The Kremlin
In 1921, my parents and an as-yet-unborn me were forced out of Russia by the Bolshevik Revolution. My mother never lost her emotional ties to the country of her birth and the Russian component of my character has been a constant rhythm in my life ever since.
My mother always maintained the cord which attached her to Russia. Throughout the Russian Civil War, the Bolshevik days, World War II, and the Cold War era, she maintained an active correspondence with her mother, my grandmother Elena. Elena survived the Siege of Leningrad, in which a third of that city’s population starved to death. She received a hero’s medal for the things she did during that period.

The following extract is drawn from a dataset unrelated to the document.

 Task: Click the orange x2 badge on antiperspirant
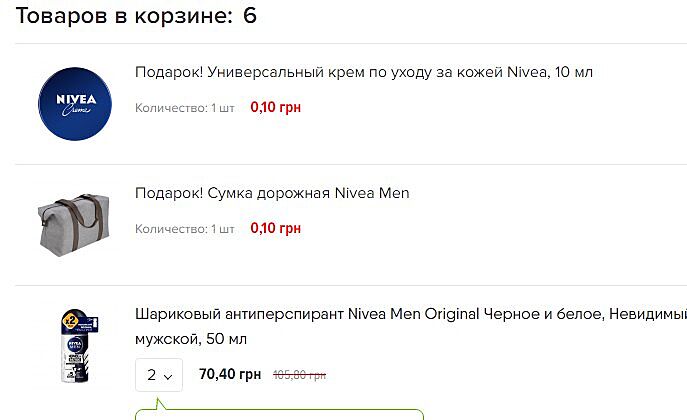click(x=72, y=322)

As I was growing up, wherever we lived, Russian was spoken at home and among our acquaintances. Later, in college, in the U.S., I majored in Slavic Languages and Literature because I knew that I too would continue this communication and return to the land which I had never known but longed to know.
After my grandmother Elena died, my mother’s correspondence shifted seamlessly to her brother, my uncle Volodya. Then my own mother died and, just as naturally, I took over and kept the contact with Volodya, who also lived in Leningrad. On his demise I sought out his daughter, Natasha, and wrote to her and so the torch was passed once more and the contact was maintained.

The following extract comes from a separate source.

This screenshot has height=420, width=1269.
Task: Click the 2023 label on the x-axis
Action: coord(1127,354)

It is amazing to me how continuous and meaningful this contact between our families has remained and how it was never interrupted in spite of all the upheavals in all of our lives, especially in the Soviet Union, where wars, purges, arrests, and famines disrupted so many lives.
In 1989, during Gorbachev’s Glasnost period, my husband David and I decided to take a trip to Russia and meet my family. It was the first of many such visits. Natasha was married to Semyon and they had a son, Ilya. I was very nervous about seeing them. What if they were ardent Communists who despised Americans? I need not have worried. They were warm and friendly people who somehow had managed to remain “human” in a robotic Soviet Union.

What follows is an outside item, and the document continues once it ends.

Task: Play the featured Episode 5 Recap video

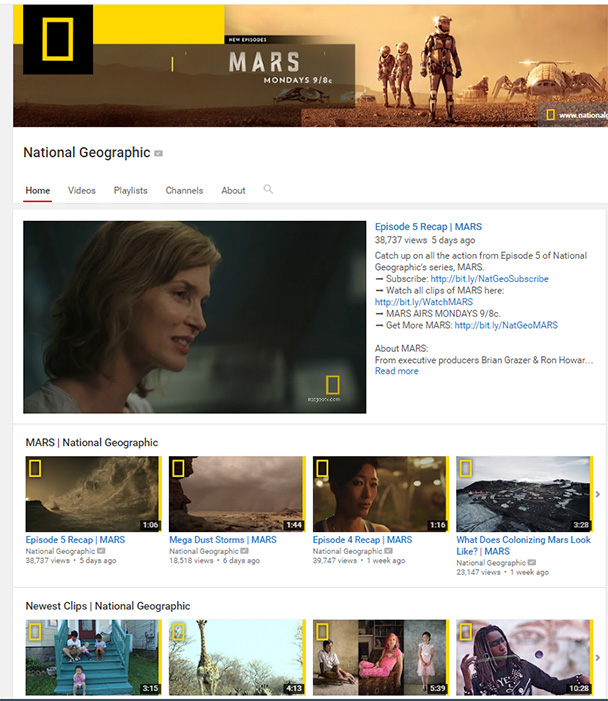Action: [x=194, y=317]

Semyon had a car in which he took us to see the sights, and then we walked around Leningrad which at that time was a dead city. We could not even find a place to sit down and have coffee. I asked Semyon how it was that we had not seen a single statue of Lenin, arm raised and pointing to a glorious proletarian future. He smiled with a twinkle in his eye and replied: “Because I have avoided taking you to those places.” On many other visits we got better acquainted and both my daughters met and loved their Russian relatives.

St. Basils
Dear Simone,
How smart you have been to keep the Russian language and family connection alive. What an interesting personal history you have! Thank you, as always, for sharing it with us.
What a wonderful story, and a wonderful multi-generational connection and history…they’re safe in Germany now right?
The have been living in Detmold in Germany (near Munich) for many years/ Semyon died in June of this year and Natasha read this blog and appreciated it
simone
I’d love to hear more about your 1989 trip to Russia. How long did you stay? Were you there for the Berlin Wall coming down? Have you any pictures to share? I’m hoping that you have more posts about your trip or will write some.
The highlight of my trip to Russia was meeting my family and enjoying them so much.
It felt like a return even though it was a first trip.